=== DOCUMENT ===
------------

Des vases qui ressemblent à des sculptures: Les céramiques de Linck, fabriquées depuis les années 1940 près de Berne, tiennent autant de l’utilitaire que de l’art.

Elle se souvient encore parfaitement des mains de Margrit Linck: rugueuses, parcourues de fines gerçures comme une terre d’été assoiffée de pluies. Des mains séchées par l’argile qu’elle façonnait selon ses croquis en vases, coupes, lampes et bougeoirs qui, 80 ans plus tard, demeurent des pièces très prisées. «Une fois, alors que j’étais enfant, Margrit a pris mes mains dans les siennes et m’a dit: fais quelque chose d’elles, elles sont pleines de force!», raconte Annet Berger. Ce souvenir a marqué la jeune femme, qui a pris son aïeule au mot.

------------

=== DONNÉES AFFICHÉES ===
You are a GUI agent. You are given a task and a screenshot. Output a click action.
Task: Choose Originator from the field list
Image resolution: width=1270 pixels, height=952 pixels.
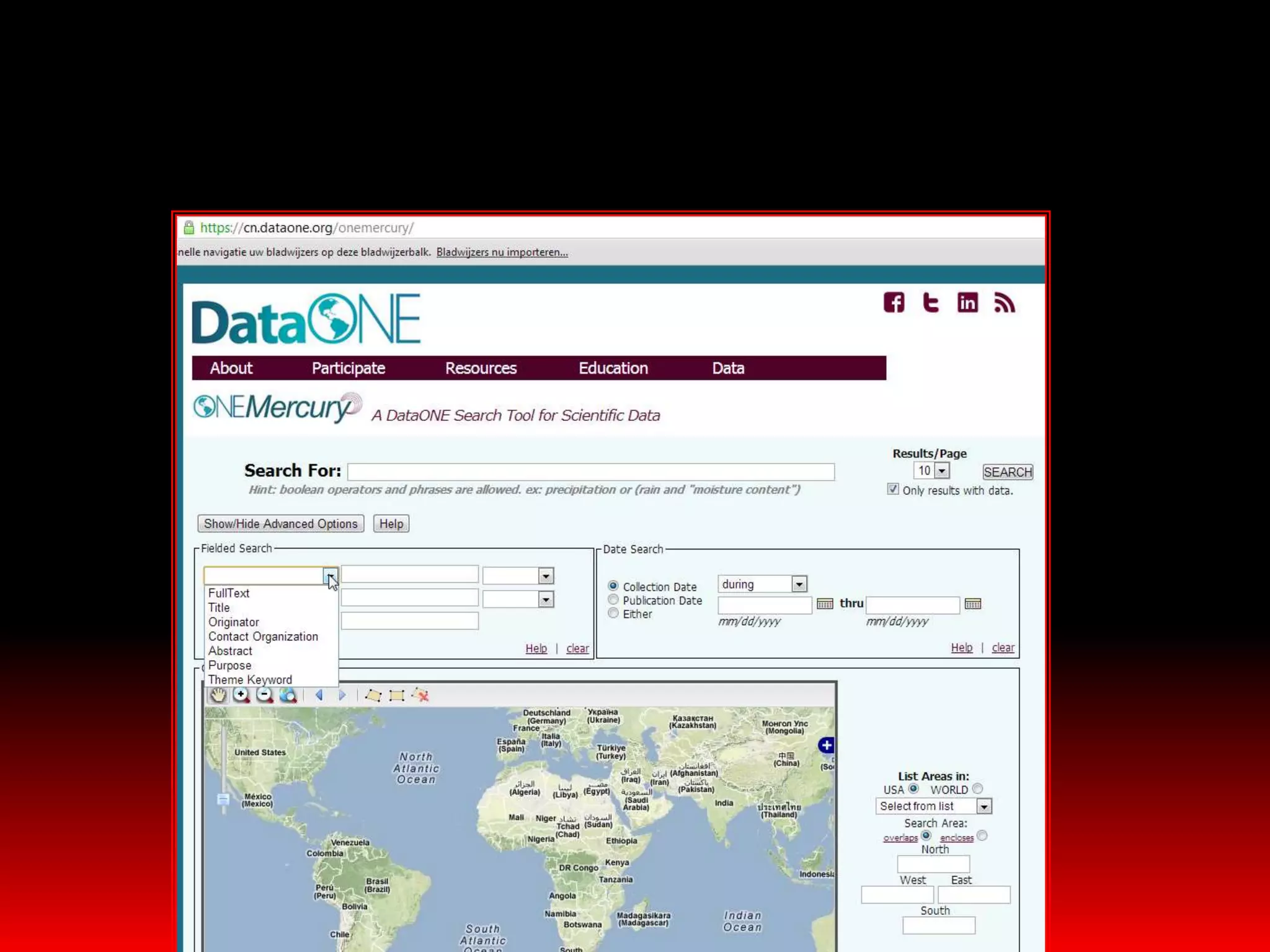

------------

=== CONSIGNE A ===
Indiquez si chacune des affirmations suivantes concorde avec le texte sur les céramiques de Linck, en répondant par oui ou non et en citant les mots décisifs du texte : (i) les céramiques de Linck sont fabriquées près de Berne depuis les années 1940 ; (ii) les mains de Margrit Linck étaient douces et lisses ; (iii) Margrit Linck a dit à Annet Berger enfant que ses mains étaient pleines de force.
=== CONSIGNE B ===
Poursuivez le texte sur les céramiques de Linck après sa dernière phrase.

=== RÉPONSE FINALE A ===
(i) Oui : « fabriquées depuis les années 1940 près de Berne ».
(ii) Non : « rugueuses, parcourues de fines gerçures comme une terre d’été assoiffée de pluies ».
(iii) Oui : « fais quelque chose d’elles, elles sont pleines de force! ».

=== RÉPONSE FINALE B ===
Depuis 2011, propriétaire et directrice créative de Linck Céramique, elle représente la troisième génération à la tête de l’atelier. «J’ai repris l’entreprise de ma tante, qui était la belle-fille de Margrit Linck.» Visionnaire, cette Bernoise a créé, dès les années 1940, des objets en terre cuite tenant autant de l’art que de l’utilitaire, dont les formes sculpturales s’intègrent aussi bien sur le rebord d’une fenêtre que dans une galerie. Femme émancipée et de caractère, Margrit Linck a évolué dans le cercle de MirÓ et de Giacometti, mais ses œuvres étaient, à cette époque, éclipsées par celles de son mari, le sculpteur Walter Linck. «Le lien entre art et design est très fort dans les créations de Margrit, avec un niveau de perfection très élevé», explique Annet Berger.


Les objets géométriques sont aujourd’hui encore réalisés à la main, dans une ancienne forge à Worblaufen près de Berne où la lumière du soleil perce les hautes fenêtres industrielles, alors que l’Aar coule paisiblement à l’arrière du bâtiment.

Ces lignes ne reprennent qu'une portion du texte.